Author Julie Smith From Marriage: 13 Secrets to Turn Around Conflict to Rebuild Trust, Connection & Intimacy In Your Relationship 7 years ago 6922

Let’s have a look at exmaples of two couples in marriage first. Then relfect by yourself to check whether you are a pedestal partner or a partner beyond priority. If any of the two is similar to yours or just fits you, please pay attention to this problem. And refer to the secret at the end of this passage to solve this problem, finnally you will definitely solve it without considering it so serious at all!


The Pedestal Partners-Max & Bobbi

Max and Bobbi met in middle school, dated all through high school, and got married when they were both nineteen years of age. They were madly in love with each other and thought each other were not just "perfect for each other” but “perfect lovers”. Bobbi got fired from her job for being late every day, and Max would spend most of the couple's money on drinking at the bar after work every day. After several years into marriage, both Bobbi and Max wondered:“ What happened to my perfect partner, and what happened to our perfect marriage?"


No Priority Whatsoever-Tina & Joey

Tina works a part-time job and is extremely active in her children’s activities. Her husband Joey works a sales job that has him working more than eighty hours a week on average. Tina and Joey hardly ever see each other until bedtime. When they crawl into bed together, they are both too tired to talk or be physically intimate.

Sometimes Tina will try to get Joey to help out with the children’s activities, or take a day off of work to cover for a sick child. Joey will occasionally ask Tina to come to find a babysitter and attend an evening networking social event with him so that they could enjoy some adult time together. Neither will budge on their existing commitments. When any kind of conflict comes up between the couple, the same old complaints are leveled:

“Joey never has time for me and the kids. He’ s always at work.”

“Tina makes time for the kids, but never for me.” Although neither Tina nor Joey can regularly call off from their job, or go out on the town together every night, it is clear that their relationship is currently not a priority.


Secret: Get your priorities straight. Put your marriage first, but don't put It (or your partner) on a pedestal.

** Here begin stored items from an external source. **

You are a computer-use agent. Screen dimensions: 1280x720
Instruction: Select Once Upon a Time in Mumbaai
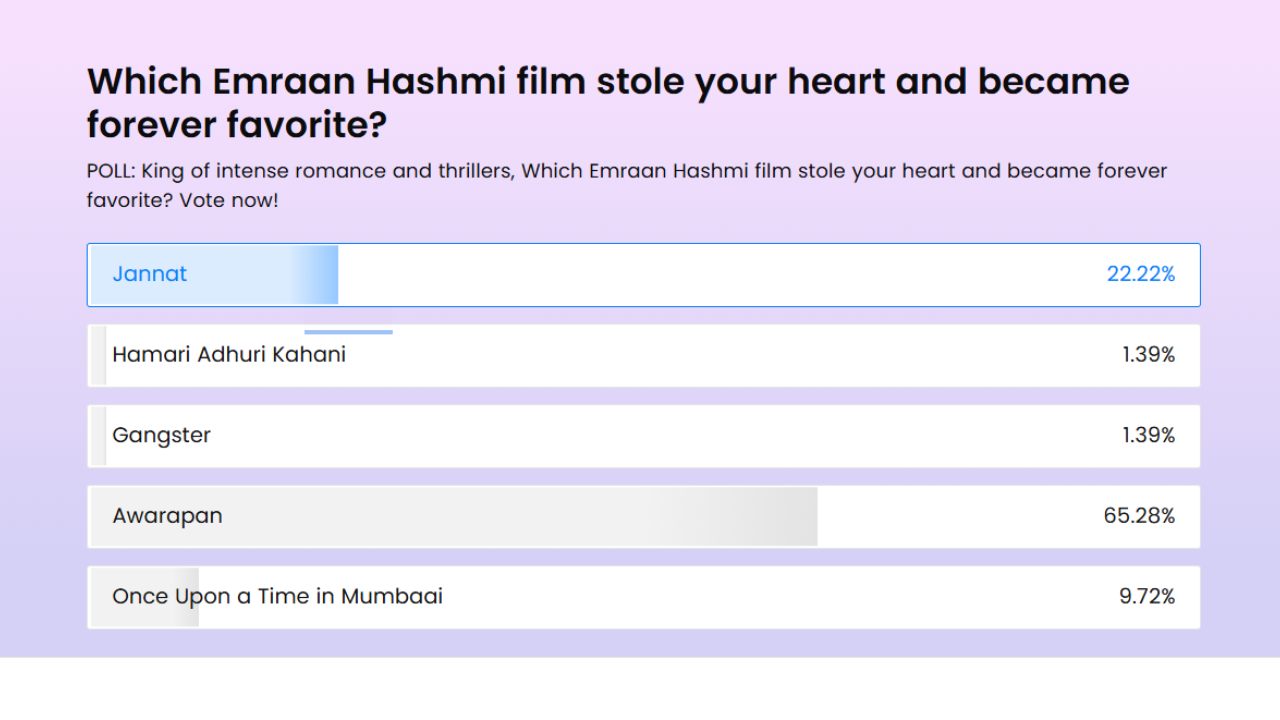643,597
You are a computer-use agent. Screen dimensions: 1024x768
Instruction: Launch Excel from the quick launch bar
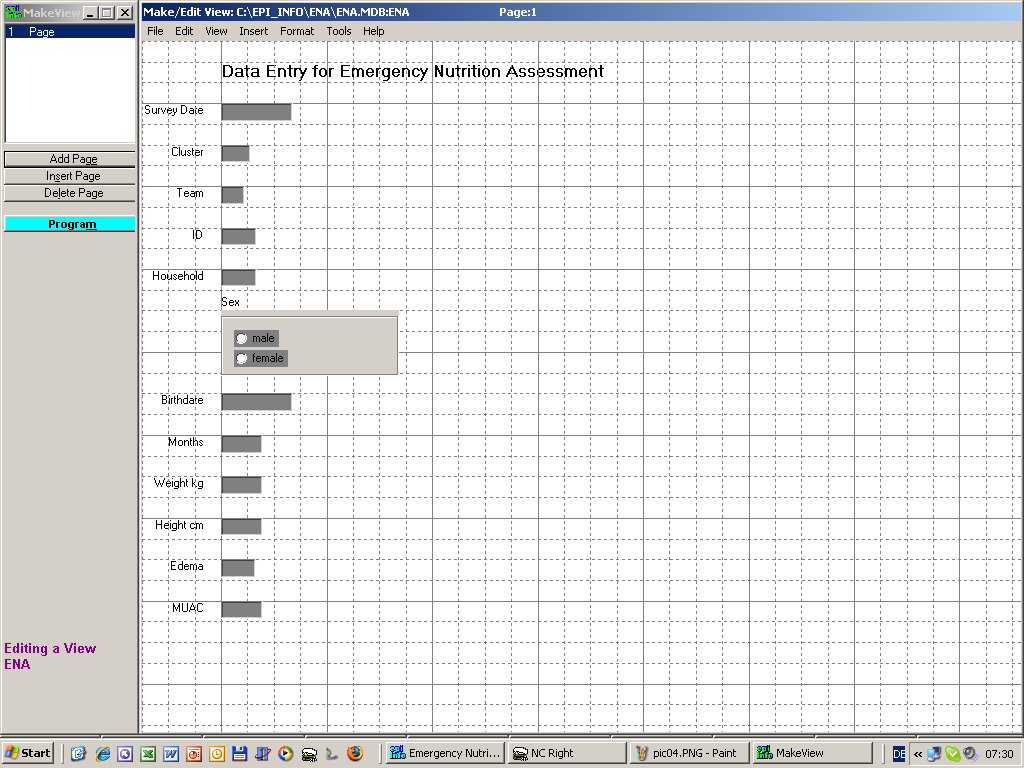pyautogui.click(x=148, y=754)
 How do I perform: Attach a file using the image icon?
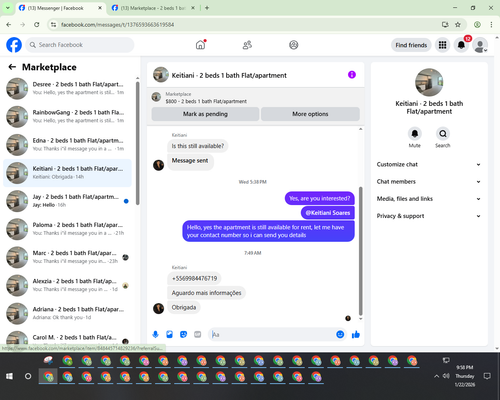169,334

Both couples portrayed above (Bobbi and Max, Tina and Joey) have very separate situations but a similar theme: relationship priorities.

Marriage prioritization means that marriage is important enough to take primacy, even at times over children. Marriages only survice when partners prioritize whtir marital relationship over other kinds of relationships. But this dones’t mean couples shall ignor other relationships or they doesn’t matter at all.

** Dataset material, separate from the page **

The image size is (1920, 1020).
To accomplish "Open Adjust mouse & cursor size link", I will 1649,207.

So how do couples make their relationship a priority? There are many ways to do this including:

• Schedule time with each other, and do it often. Have regular date nights, and do your best to keep those going.

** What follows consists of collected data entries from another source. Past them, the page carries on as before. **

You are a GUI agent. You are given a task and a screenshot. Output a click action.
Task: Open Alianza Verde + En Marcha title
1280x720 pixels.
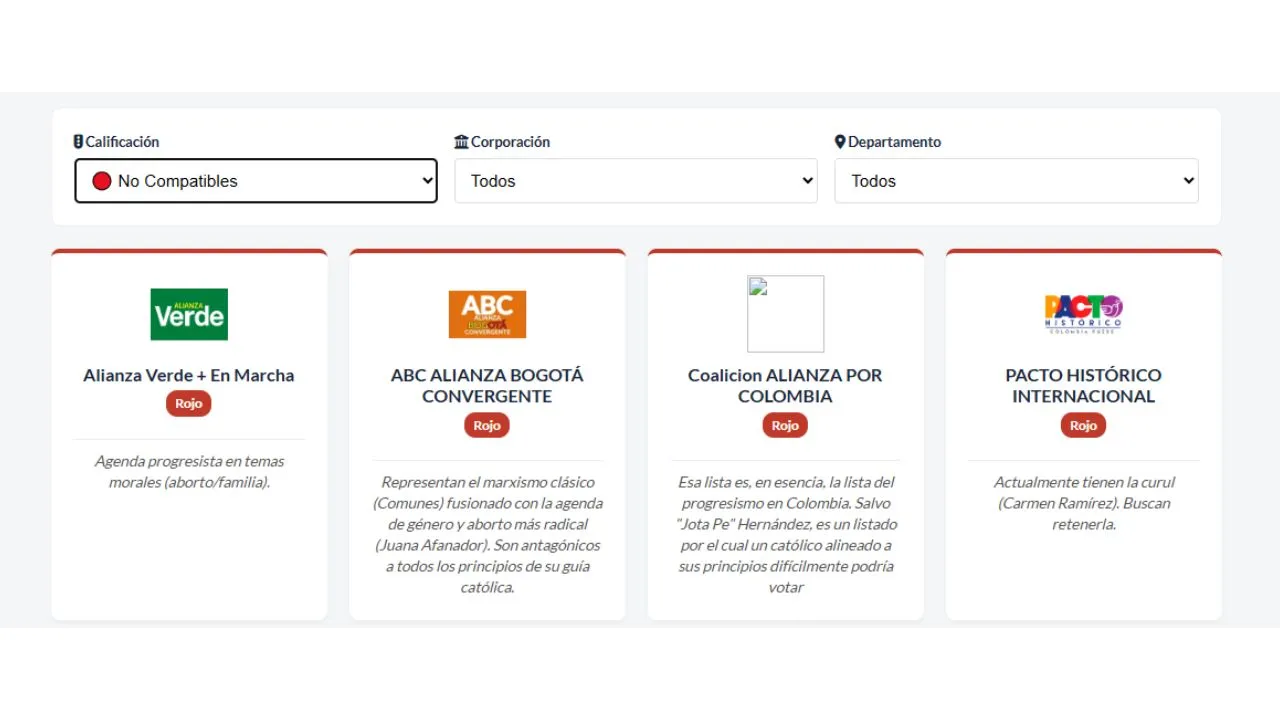tap(189, 376)
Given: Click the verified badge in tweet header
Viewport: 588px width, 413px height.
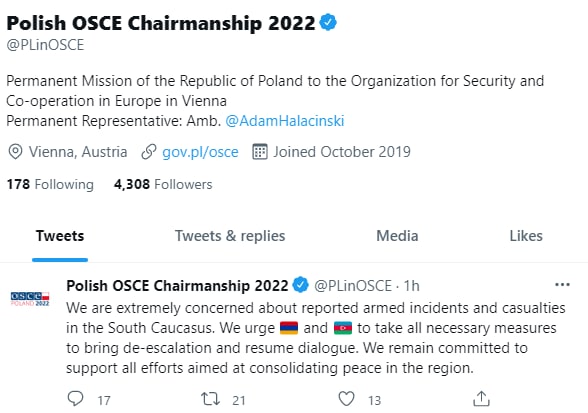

• Agree to have conversation time that does not include subjects that primarily compete for time against your other relationships (kids, job, parents, etc.).

Primacy, however, doesn't mean that you put the marriage on a pedestal of perfection. Marriages and people are not perfect. Don't set unrealistic expectations hard to be achieved for both. Spouses should accept each other's differences, and accept their imperfections. Accepting imperfections does not grant a license to a partner to behave unacceptably. Acceptance means that spouses see each other realistically. Spouses are different, and imperfect people. And when you have different and imperfect people, conflict is bound to happen.